Monday, October 3, 2022

Collection Highlight: October 2022

 Collection Highlight: October 2022

Contributed by Jordan Wohlfort, Collection Development Librarian

Collection Development Boiler plate. DTBM with headphones

October 2022


National Hispanic Heritage Month runs from September 15th-October 15th. Check out this sampling of works from Hispanic authors.


Our America: A Hispanic History of the United States, by Felipe Fernández-Armesto.

DB 78528

History professor examines the Hispanic past of the United States, from Spain's colonization of Puerto Rico in 1505 to the twenty-first-century debate over immigration reform. Encourages the embrace of Hispanic culture and posits that doing so would be to the nation's advantage and enrichment.


Dominicana, by Angie Cruz

DB 96435 ; Spanish language DB 103848

1965. Fifteen-year-old Ana Canción has never dreamed of moving to America from the Dominican Republic, but marries Juan Ruiz to give her family the opportunity to do so. Stifled in New York City, she runs away. Juan's brother, César, persuades her to return and provides opportunities for her.

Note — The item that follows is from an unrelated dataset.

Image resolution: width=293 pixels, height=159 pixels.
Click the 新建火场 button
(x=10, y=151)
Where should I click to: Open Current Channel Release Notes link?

Violeta, by Isabel Allende,

DB 106459 ; Spanish language DB 107625

Violeta is born to a well-off family in 1920, and lives through the tumult of the twentieth century. She tells her story in letters to someone she loves above all others, recounting times of devastating heartbreak and passionate affairs, poverty and wealth, terrible loss and immense joy.

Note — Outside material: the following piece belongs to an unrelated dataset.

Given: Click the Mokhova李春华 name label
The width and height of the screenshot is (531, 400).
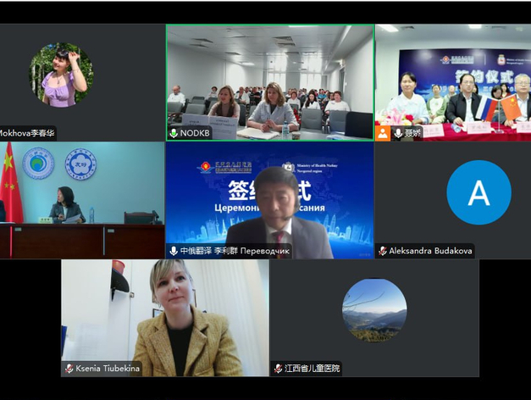Looking at the screenshot, I should coord(27,133).
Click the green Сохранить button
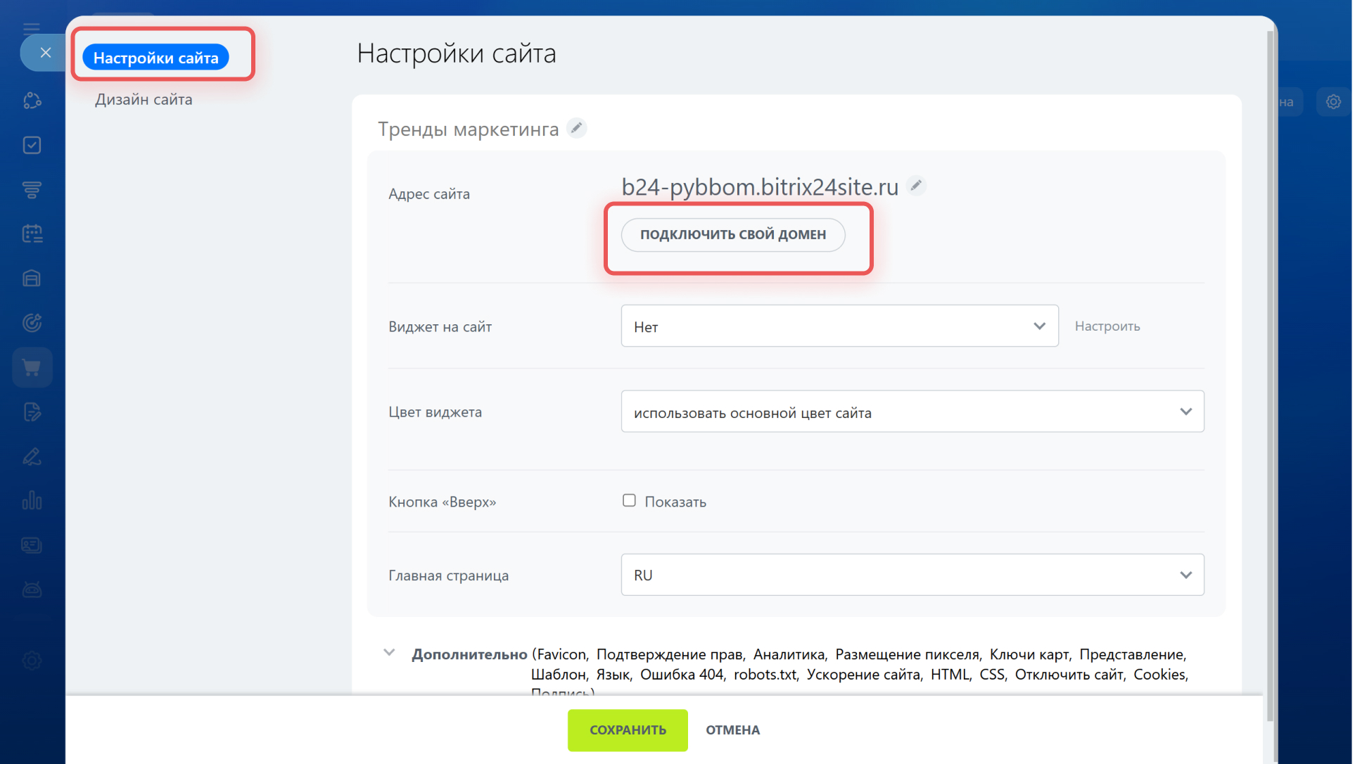 coord(627,730)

Everyone Knows You Go Home, by Natalia Sylvester

DB 91600 ; Spanish language DB 107109

Isabel meets her father-in-law, Omar, for the first time at her wedding--but he's a ghost. Her husband Martin confesses he didn't know Omar had died since they were estranged. Isabel tries to help Omar achieve redemption, but her husband and mother-in-law are reluctant.


Harsh Times, by Mario Vargas Llosa

DB 106145 ; Spanish language DB 100253

Guatemala, 1954. The military coup perpetrated by Carlos Castillo Armas and supported by the CIA topples the government of Jacobo Árbenz. Behind this violent act is a lie passed off as truth, which forever changes the development of Latin America: that Árbenz encouraged the spread of Soviet Communism in the Americas.